__Objetivo indicado 1__
Devolva, sem nenhuma alteração, a parte do texto sobre o leilão do 5G que começa com "A recriação do" e segue até "dos Estados Unidos.".
__Objetivo indicado 2__
No texto sobre o leilão do 5G, de quais empresas Washington discute financiar a compra de equipamentos para a rede 5G no Brasil?
__Objetivo indicado 3__
Dê continuidade ao texto sobre o leilão do 5G no Brasil a partir da última frase apresentada.

A recriação do Ministério das Comunicações trouxe incertezas sobre o leilão para exploração da tecnologia 5G no Brasil, anteriormente previsto para ocorrer até o fim deste ano. A informação é de uma alta fonte do Ministério da Ciência, Tecnologia, Inovações e Comunicações (MCTIC), desmembrado com as mudanças. Analistas consideram que a nomeação de Fábio Wajngarten como secretário executivo da nova pasta representa dificuldades adicionais para a implantação da tecnologia chinesa no país, em razão de seu alinhamento com os interesses dos Estados Unidos.
Os EUA têm recomendado a vários países que evitem a 5G, dominada pela chinesa Huawei. Desde o ano passado, os americanos vêm defendendo a tese de que o governo de Pequim utiliza companhias do país como instrumentos de espionagem industrial. Segundo essa ótica, usar equipamentos fabricados pela empresa poderia colocar em risco a privacidade de usuários de serviços de telecomunicações.
Ontem, o embaixador americano em Brasília, Todd Chapman, em entrevista ao jornal Folha de S. Paulo, disse que Washington já discute com o governo brasileiro e empresas do país o financiamento para a compra de equipamentos da Ericsson e da Nokia para a infraestrutura da rede 5G no Brasil. Segundo afirmou o diplomata, esse tipo de medida é do interesse da “segurança nacional” dos EUA. A ideia é evitar que empresas chinesas forneçam equipamentos às operadoras de telefonia brasileiras.

__Dados fornecidos__
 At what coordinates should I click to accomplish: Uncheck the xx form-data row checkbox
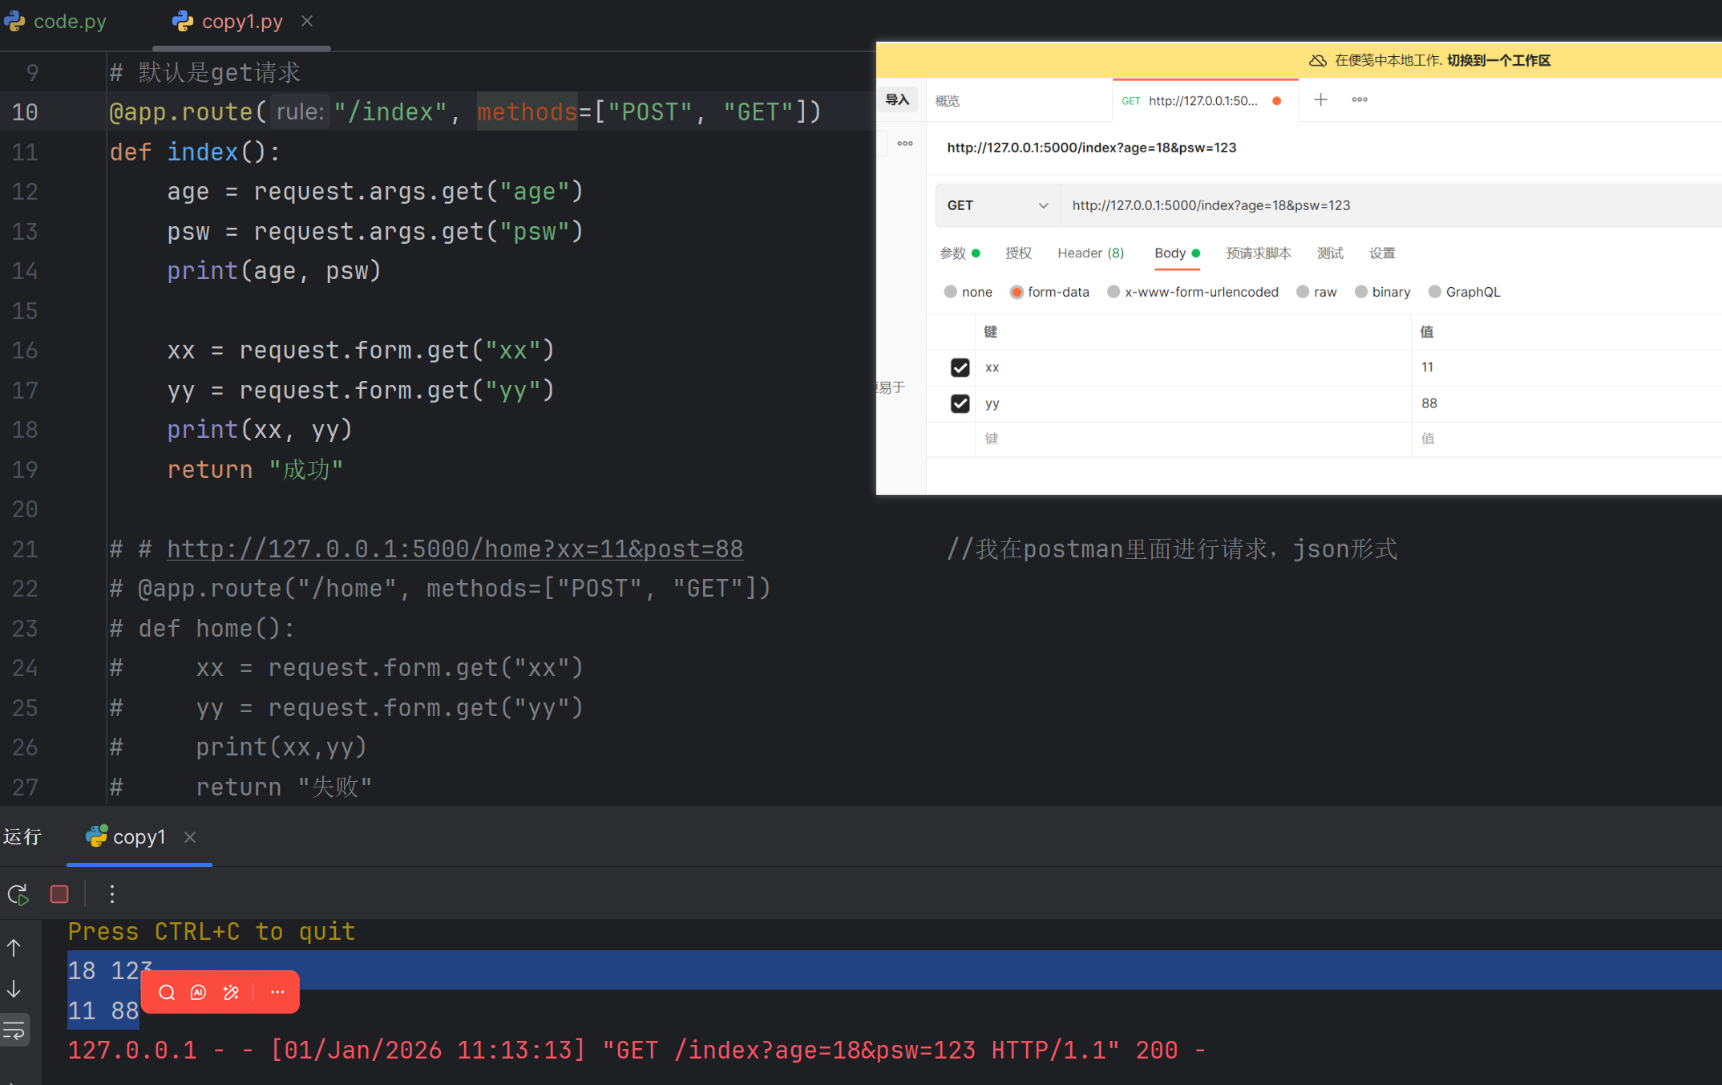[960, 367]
==
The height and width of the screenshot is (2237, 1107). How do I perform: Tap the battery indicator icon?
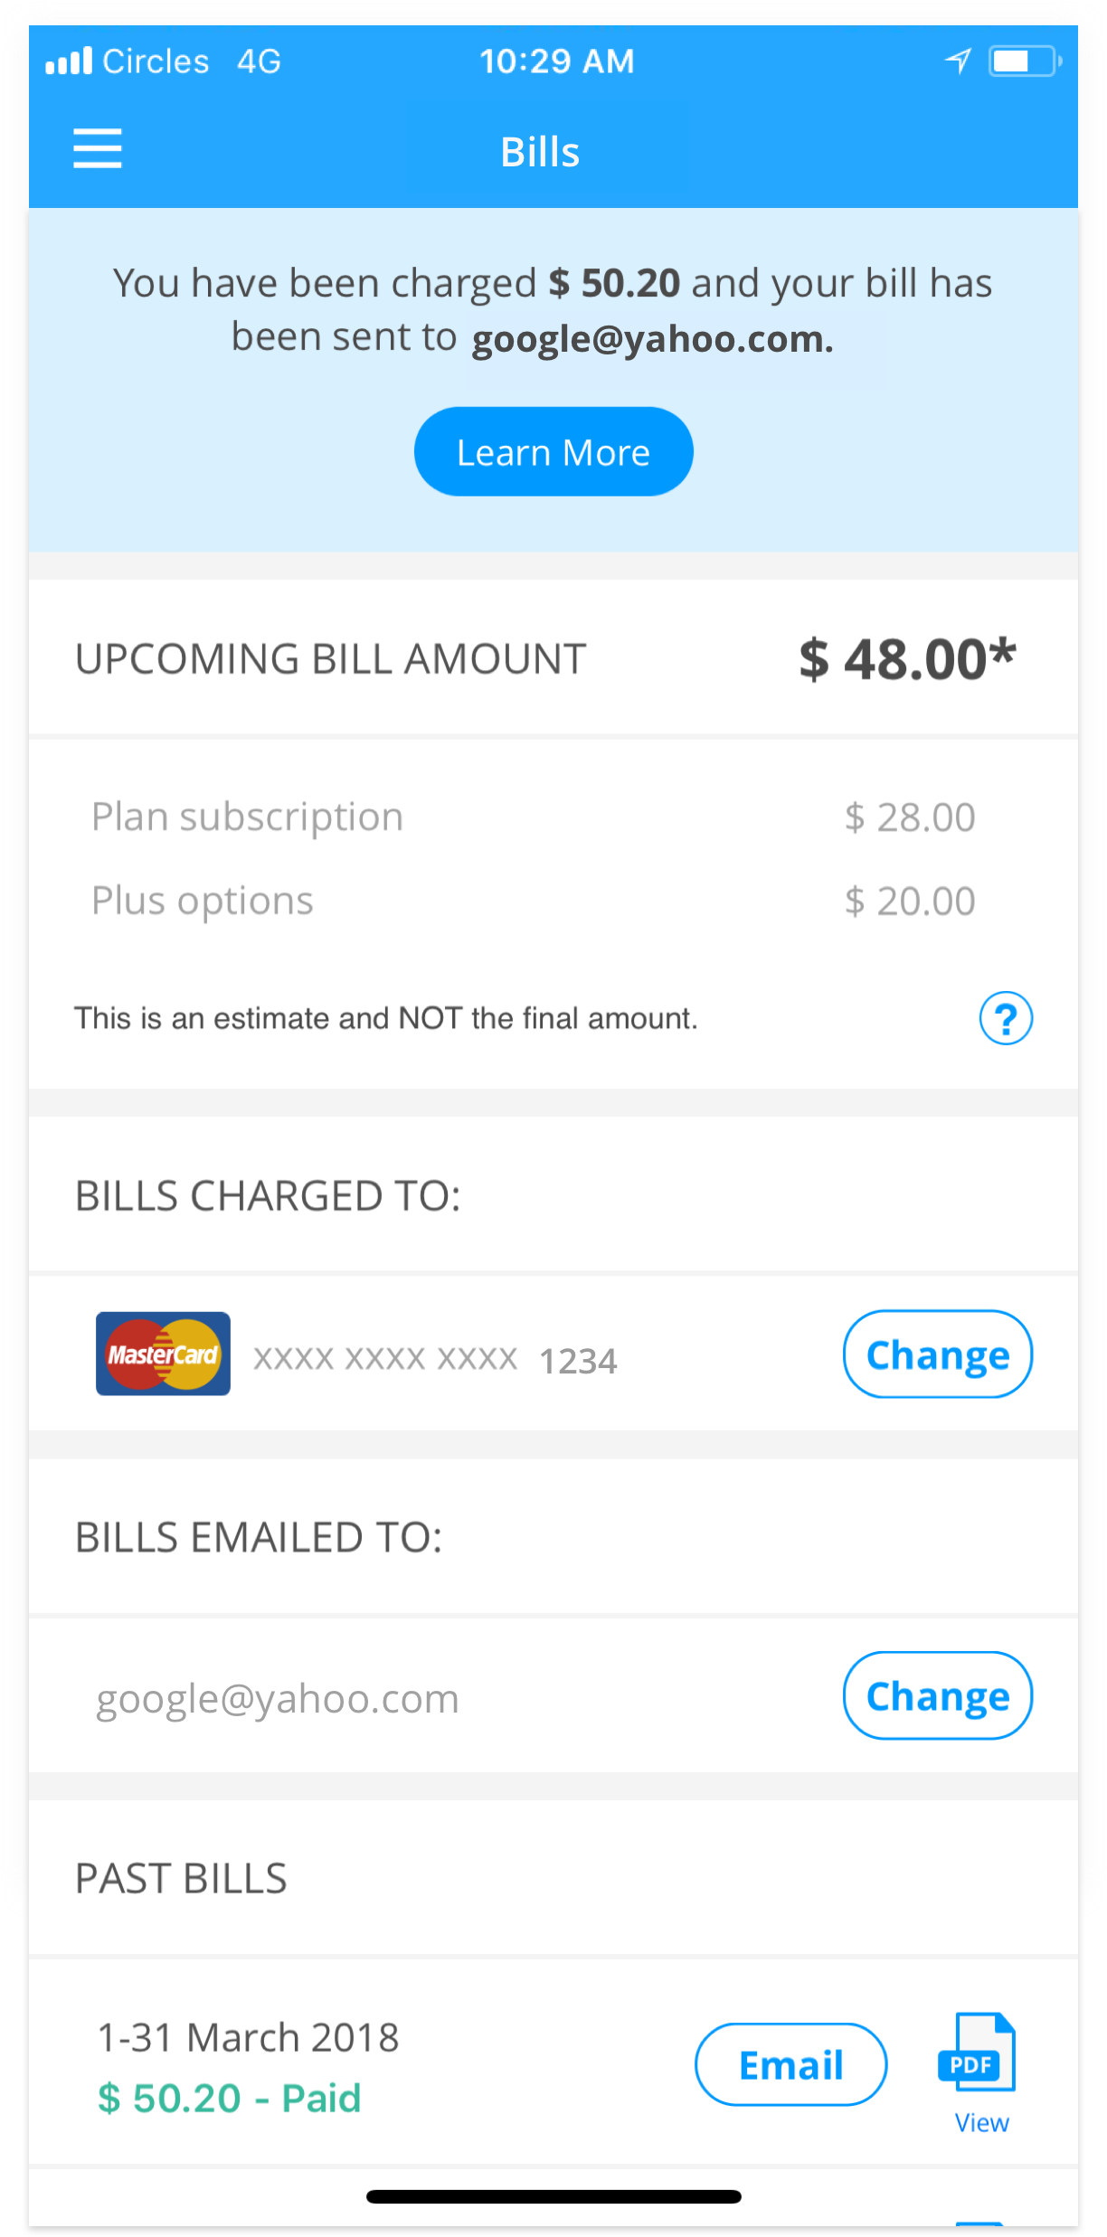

__Resultado 1__
A recriação do Ministério das Comunicações trouxe incertezas sobre o leilão para exploração da tecnologia 5G no Brasil, anteriormente previsto para ocorrer até o fim deste ano. A informação é de uma alta fonte do Ministério da Ciência, Tecnologia, Inovações e Comunicações (MCTIC), desmembrado com as mudanças. Analistas consideram que a nomeação de Fábio Wajngarten como secretário executivo da nova pasta representa dificuldades adicionais para a implantação da tecnologia chinesa no país, em razão de seu alinhamento com os interesses dos Estados Unidos.

__Resultado 2__
Da Ericsson e da Nokia.

__Resultado 3__
Fábio Wajngarten, que antes chefiava a Secretaria de Comunicação do Planalto, pertence à chamada ala ideológica do governo. Em razão de seu posicionamento pró-Washington, a questão da tecnologia 5G deve ser motivo de divergências com o titular da pasta, Fábio Faria (PSD-RN), integrante do Centrão no Congresso.
“Existe a participação da ala ideológica na atuação do secretário Wajngarten. Mas o ministério recém-criado foi entregue ao Centrão, para o qual o leilão 5G pode será muito interessante. Nesse sentido, haverá disputas concomitantes acontecendo”, disse Günther Richter Mros, professor de relações internacionais da Universidade Federal de Santa Maria (UFSM).
Kalinka Castelo Branco, professora de segurança digital da Universidade de São Paulo (USP), afirmou que a pressão americana pode privar o Brasil de dispor de uma tecnologia altamente necessária para os dias de hoje. “Sempre existe a possibilidade dessa pressão. Temos o problema de o nosso presidente ser ‘aliado’ ao presidente dos EUA e querer fazer o que eles pedem”, argumentou. “O uso de 5G é algo que terá de acontecer, porque temos, cada dia mais, dados sendo trocados e precisamos melhorar o desempenho dos dispositivos conectados às redes.”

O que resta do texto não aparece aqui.